If you still think the way to work out 81 x 26 is to stick one above the other, draw a line underneath, then multiply, well, sorry, it’s a big red cross for you. Because in this modern era of mental computation (fancy Gen Z term for guessing), it’s all “the jump method”, “the split method” and something called “counting on”.
Anyway, emboldened with my new maths and a couple of glasses of Shiraz (technically, three, if you’re applying the stumble, I mean, jump method), I came home and tried to solve my own equation.
It looked like this: If one parent has 24 hours in a day and eight of those are spent at work, two are spent getting ready and travelling to and from work, another two on shopping and cooking dinner, one on overseeing homework, one on laundry, one on emails and bills, one on watching MasterChef, one on making a chicken costume, half on a phone call to an ailing parent, half on the next day’s lunches, half on picking up Lego and half on either yoga or sex, how many does that leave for sleep?
If you guessed five, give yourself a tick.
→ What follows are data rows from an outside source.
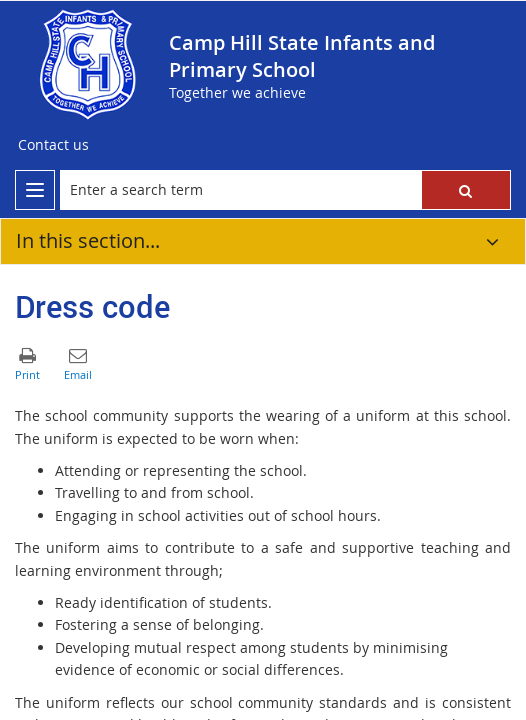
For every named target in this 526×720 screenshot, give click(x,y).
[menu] (35, 190)
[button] (466, 190)
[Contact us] (53, 145)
Granted, going to extracurricular maths lessons is hardly compulsory, but it does illustrate how our generation wants to be fully across everything. Not for us a relaxing gin and tonic while watching the news. (In what quaint little world do people get home before six anyway?)
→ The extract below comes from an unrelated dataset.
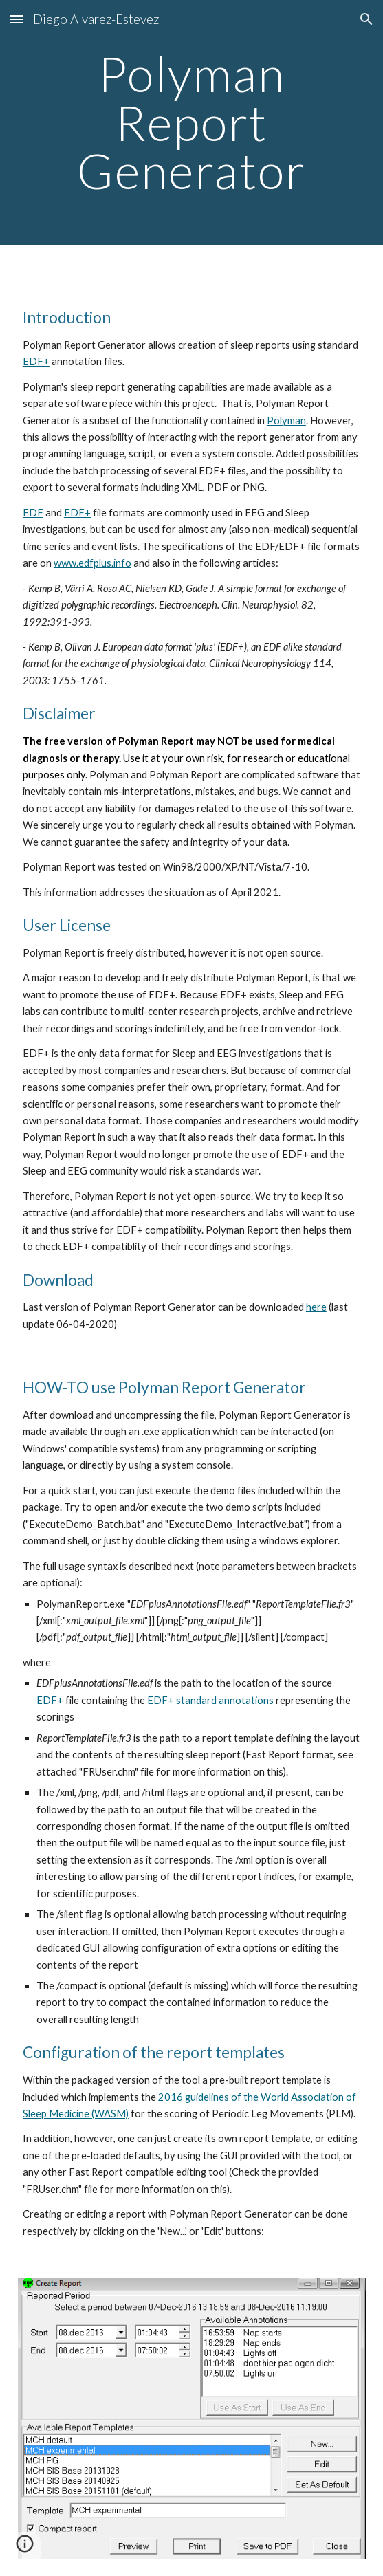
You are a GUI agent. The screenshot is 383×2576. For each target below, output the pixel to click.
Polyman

I thought about this when I saw the trailer for the movie I Don’t Know How She Does It. Starring Sarah Jessica Parker; it’s based on a novel written nearly a decade ago by a former colleague, Allison Pearson, who ushered in a whole new genre of chick-lit.
I read it while feeding my newborn and silently declared I’d never be one of those neurotic mothers who bashes shop-bought cakes with a rolling pin to make them look homemade. I – not the nanny – would take my kids for haircuts and I’d certainly never indulge in flirty email banter with someone less careworn than my husband.
Fast-forward and I’m guilty of all that and more, the distressed lamingtons being slightly less lamentable than the babysitter calling during my interview with Anna Nicole Smith to report that my youngest had bronchitis.
Pearson’s book told us we couldn’t have it all (she’d later write that trying led her to depression). Yet here we are, still trying to be everything to everybody, still thinking we can keep all the balls in the air if we make the kids sleep in their school uniforms and feed them Tim Tams for breakfast.
Well, I have a solution – mathematical, of course. The Pareto principle states that 80 per cent of our success comes from 20 per cent of our effort, so if you focus on where you’re most effective, you can achieve maximum results from minimum effort. For example, your child, wearing unironed clothes, reads aloud while you reheat frozen fishcakes (and drink G&T). They won’t be reading War and Peace aged seven and you won’t be impressing Matt Moran, but it’s good enough.
And that should be what we’re aiming for. Because in those rare precious moments when we balance being a parent, partner, friend, worker, lover and carer, the whole is so much greater than the sum of its parts.